In Liège, he built a world-renowned Liège school of human consciousness studies employing multimodal brain imaging to study higher cognition and neuroplasticity in health and disease. With his team he studies sleep, anesthesia and traumatic brain injury using PET, functional and structural MRI, EEG and neurostimulation. While keeping his clinical activities as a neurologist and working at both the U Hospital of Liège & Brussels in neurology, emergency, intensive care & rehabilitation wards, he kept patients’ wellbeing at the center of his interests and obtained an accreditation for palliative care (U Catholique Louvain, U Libre Bruxelles, U Liège, 2004).

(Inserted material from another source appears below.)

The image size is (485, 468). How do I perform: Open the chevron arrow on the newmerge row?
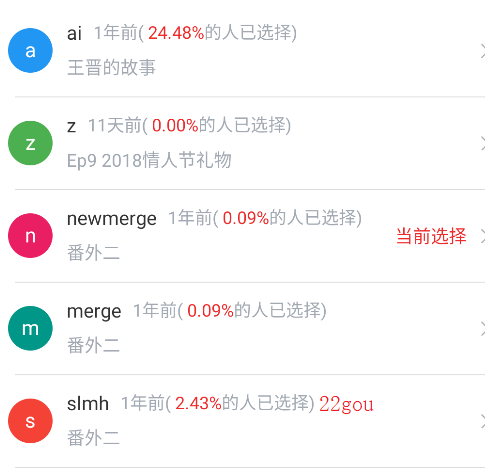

In 2007 he obtained his aggregation for higher education (Habilitation, U Liège) – his public lecture was entitled “The physiology of sleep”.
For over 2 decades he has worked to reduce the distance between research disciplines, faculties, universities, health centers and linguistic communities, and to establish cooperation at national and international levels. It is in this spirit that he founded the Coma Science Group (2006) a renowned international transdisciplinary group. In collaboration with U Cambridge and Weill Cornell Medical NY, he helped improving the trajectory of care after brain injury and coma, vegetative state (renamed under his leadership EU taskforce "unresponsive wakefulness", 2010), minimally consciousness and locked-in syndromes.
He founded (2014) the GIGA CONSCIOUSNESS Unit at U Liège, an internationally recognized school exploring pathological, pharmacological & psychological modifications of perception, emotion and conscious awareness where students and scholars come from all over the world to benefit from the cutting-edge neuroimaging infrastructure and scientific expertise, directly translated to the clinical reality at the Centre Cerveau clinical centre he founded (2019) at Liège U Hospital. In 2024 he was awarded the Canada Excellence Research Chair ($32M in total) on Neuroplasticity at CERVO Brain Centre, U Laval where he is founding an international research unit while keeping his position as Research Director at the Belgian National Fund for Research and U Liege.